The next step was to analyze the extracted proteins with the developed LFµIA. As is shown in
Figure S11i, low signal intensity in the almond assay was detected, alongside a significantly high signal intensity in the peanut assay. By comparing the achieved signals with the ones of the internal signal calibration curve, a concentration of almond proteins of 212 ± 45 ng mL
−1 (RSD 21%) was determined, a value that was slightly lower than the LoQ (273.9 ng mL
−1) but higher than the LoD (184.8 ng mL
−1). Thus, the LFµIA could not provide a reliable value of the almond content, but the assay showed enough analytical sensitivity to detect traces of almonds. The detected quantity of peanut protein in the sample was 516 ng mL
−1. However, the hook effect control assay showed a negligible signal intensity in the peanut assay, indicative of the hook effect due to the presence of peanut proteins at a concentration higher than 3000 ng mL
−1. The analysis of the peanut protein content with the Bradford method confirmed a concentration of peanut proteins of 23,000 ng mL
−1 (considering that the snack bar declared a 34% peanut content and that 26% of the peanut content is related to proteins).
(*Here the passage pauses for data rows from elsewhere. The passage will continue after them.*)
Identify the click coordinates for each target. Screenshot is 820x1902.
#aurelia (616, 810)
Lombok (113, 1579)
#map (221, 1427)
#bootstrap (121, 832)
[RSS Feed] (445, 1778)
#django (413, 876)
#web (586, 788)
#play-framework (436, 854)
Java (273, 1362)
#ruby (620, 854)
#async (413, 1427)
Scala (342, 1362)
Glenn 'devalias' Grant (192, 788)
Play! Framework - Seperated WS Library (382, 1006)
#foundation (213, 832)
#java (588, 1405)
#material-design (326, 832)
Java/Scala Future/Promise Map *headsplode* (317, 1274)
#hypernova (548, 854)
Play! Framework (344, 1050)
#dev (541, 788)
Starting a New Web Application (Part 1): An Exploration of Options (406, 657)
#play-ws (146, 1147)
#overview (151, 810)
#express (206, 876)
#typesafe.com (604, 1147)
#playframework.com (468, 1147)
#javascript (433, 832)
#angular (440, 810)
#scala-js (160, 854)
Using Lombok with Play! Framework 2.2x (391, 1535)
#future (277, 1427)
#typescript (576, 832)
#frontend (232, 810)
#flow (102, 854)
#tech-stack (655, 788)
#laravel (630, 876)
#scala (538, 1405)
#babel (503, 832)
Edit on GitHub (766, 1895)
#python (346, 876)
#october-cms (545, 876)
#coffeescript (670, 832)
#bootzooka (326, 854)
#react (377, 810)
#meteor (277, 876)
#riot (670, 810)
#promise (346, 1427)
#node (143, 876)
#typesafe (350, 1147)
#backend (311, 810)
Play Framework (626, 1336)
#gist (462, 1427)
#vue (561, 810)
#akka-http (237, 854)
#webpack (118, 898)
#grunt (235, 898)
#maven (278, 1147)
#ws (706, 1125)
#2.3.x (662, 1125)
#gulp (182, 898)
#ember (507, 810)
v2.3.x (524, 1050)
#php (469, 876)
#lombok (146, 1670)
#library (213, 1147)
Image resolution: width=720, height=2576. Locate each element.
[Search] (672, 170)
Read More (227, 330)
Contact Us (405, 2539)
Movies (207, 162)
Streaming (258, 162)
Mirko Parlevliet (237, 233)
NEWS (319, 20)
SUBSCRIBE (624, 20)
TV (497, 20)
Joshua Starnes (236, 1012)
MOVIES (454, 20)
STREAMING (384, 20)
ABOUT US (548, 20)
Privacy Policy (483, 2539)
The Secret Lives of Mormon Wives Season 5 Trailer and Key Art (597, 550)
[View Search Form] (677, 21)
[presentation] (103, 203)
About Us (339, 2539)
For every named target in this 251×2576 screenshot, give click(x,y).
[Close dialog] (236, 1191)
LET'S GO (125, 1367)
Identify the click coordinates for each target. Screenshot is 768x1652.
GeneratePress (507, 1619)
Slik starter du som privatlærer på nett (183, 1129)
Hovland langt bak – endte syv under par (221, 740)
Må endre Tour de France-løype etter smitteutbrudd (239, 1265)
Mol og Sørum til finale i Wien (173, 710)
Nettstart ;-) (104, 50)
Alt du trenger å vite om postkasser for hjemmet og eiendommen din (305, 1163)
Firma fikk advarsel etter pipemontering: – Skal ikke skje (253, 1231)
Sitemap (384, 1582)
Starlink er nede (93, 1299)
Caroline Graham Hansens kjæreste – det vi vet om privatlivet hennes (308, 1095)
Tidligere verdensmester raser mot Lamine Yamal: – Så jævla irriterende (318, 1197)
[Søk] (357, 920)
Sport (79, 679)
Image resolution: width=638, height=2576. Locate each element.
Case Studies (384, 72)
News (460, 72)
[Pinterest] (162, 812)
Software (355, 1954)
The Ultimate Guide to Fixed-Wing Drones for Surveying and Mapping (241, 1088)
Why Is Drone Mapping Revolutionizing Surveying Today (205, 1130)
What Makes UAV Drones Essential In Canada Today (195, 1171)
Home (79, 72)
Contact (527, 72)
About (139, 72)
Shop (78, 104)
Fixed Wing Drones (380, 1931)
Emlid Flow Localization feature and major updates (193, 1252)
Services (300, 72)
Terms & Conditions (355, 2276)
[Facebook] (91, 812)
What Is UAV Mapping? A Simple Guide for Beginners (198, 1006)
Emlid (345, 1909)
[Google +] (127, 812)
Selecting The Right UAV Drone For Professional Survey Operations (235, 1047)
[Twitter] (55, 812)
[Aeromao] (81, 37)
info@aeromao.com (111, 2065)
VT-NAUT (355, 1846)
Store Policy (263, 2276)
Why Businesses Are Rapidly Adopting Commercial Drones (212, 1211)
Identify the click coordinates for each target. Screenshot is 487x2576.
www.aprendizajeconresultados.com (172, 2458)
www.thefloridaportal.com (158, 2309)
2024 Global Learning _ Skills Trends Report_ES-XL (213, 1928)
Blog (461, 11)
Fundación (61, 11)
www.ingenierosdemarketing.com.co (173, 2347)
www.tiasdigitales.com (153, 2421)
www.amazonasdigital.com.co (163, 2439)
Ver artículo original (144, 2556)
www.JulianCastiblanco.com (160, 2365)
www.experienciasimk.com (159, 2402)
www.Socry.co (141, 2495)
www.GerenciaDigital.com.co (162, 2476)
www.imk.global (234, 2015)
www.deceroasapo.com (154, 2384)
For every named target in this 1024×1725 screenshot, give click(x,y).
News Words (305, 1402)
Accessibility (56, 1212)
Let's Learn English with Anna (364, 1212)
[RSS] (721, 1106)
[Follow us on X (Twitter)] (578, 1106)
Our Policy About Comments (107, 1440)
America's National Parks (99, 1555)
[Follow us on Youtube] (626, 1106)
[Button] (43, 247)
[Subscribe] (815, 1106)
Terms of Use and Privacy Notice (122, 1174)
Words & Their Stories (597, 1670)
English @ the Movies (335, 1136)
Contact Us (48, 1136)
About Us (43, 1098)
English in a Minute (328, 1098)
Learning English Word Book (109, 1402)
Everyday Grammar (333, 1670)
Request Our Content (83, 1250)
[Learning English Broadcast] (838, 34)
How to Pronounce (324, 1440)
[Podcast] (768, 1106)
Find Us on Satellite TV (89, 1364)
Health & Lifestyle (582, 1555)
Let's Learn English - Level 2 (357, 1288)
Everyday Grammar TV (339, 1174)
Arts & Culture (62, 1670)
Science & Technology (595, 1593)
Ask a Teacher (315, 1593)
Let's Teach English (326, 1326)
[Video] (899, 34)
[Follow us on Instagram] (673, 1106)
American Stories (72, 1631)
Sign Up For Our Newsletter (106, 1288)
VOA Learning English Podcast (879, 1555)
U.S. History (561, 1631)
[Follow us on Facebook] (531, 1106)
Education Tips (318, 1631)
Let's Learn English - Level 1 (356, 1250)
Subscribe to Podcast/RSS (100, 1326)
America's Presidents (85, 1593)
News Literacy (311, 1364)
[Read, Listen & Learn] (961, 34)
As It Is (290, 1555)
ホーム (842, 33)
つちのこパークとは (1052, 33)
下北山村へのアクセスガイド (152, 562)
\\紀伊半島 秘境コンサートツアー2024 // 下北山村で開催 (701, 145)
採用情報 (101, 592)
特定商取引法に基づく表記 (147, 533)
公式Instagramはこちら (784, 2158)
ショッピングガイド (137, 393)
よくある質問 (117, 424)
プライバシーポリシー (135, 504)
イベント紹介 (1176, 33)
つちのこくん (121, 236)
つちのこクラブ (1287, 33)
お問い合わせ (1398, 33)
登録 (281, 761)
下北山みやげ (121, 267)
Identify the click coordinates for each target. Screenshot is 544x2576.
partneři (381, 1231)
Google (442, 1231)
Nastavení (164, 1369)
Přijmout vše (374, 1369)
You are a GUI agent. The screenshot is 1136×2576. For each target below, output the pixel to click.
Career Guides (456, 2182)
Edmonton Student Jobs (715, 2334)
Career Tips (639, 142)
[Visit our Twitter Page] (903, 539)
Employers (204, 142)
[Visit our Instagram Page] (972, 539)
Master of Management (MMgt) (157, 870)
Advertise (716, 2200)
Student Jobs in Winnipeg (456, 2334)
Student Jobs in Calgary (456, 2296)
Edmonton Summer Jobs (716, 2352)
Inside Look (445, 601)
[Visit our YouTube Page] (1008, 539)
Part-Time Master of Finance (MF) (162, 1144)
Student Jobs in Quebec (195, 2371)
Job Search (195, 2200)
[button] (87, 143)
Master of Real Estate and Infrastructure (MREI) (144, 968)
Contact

Therefore, it was proved that the developed LFµIA provided helpful information for identifying the hook effect. It is worth mentioning that, without the hook effect control assay, the performed assay would have returned a false negative result by quantifying a 45-fold lower concentration of peanut in the sample.
Then, the extracted sample was diluted to adjust the peanut protein content to 2300 ng mL
−1, which is within the operating range of the calibration curve. This dilution enabled the proper quantification of the peanut protein content with the internal signal calibration of the LFµIA (
Figure S11ii). The LFµIA results revealed a concentration of peanut protein of 1343 ng mL
−1, corresponding to a recovery of 58 ± 8%. Considering that the Bradford method calculated the peanut protein concentration, this result can be regarded as appropriate. Finally, as expected, a decrease was observed in the signal intensity of the peanut assay, alongside a signal intensity increase in the hook effect control assay, when diluting the sample up to a peanut protein content of 230 ng mL
−1 (
Figure S11iii). These data revealed that this sample had a lower peanut protein concentration than the previously analyzed one. In quantitative terms, the peanut proteins were detected at a concentration of 451 ng mL
−1, resulting in a 196% recovery. However, it is worth mentioning that the peanut protein content taken as reference (230 ng mL
−1) was out of the dynamic range of the calibration curve (300–3000 ng mL
−1) and lower than the LoQ (264.7 ng mL
−1). The data revealed that the developed LFµIA could provide accurate qualitative information on the almond and peanut protein content and semiquantitative information when the protein concentration was within the dynamic range. Moreover, it is fundamental to highlight the appropriateness of the positive and negative control assays integrated into the LFµIA, since the signals remain constant when analyzing such a complex matrix.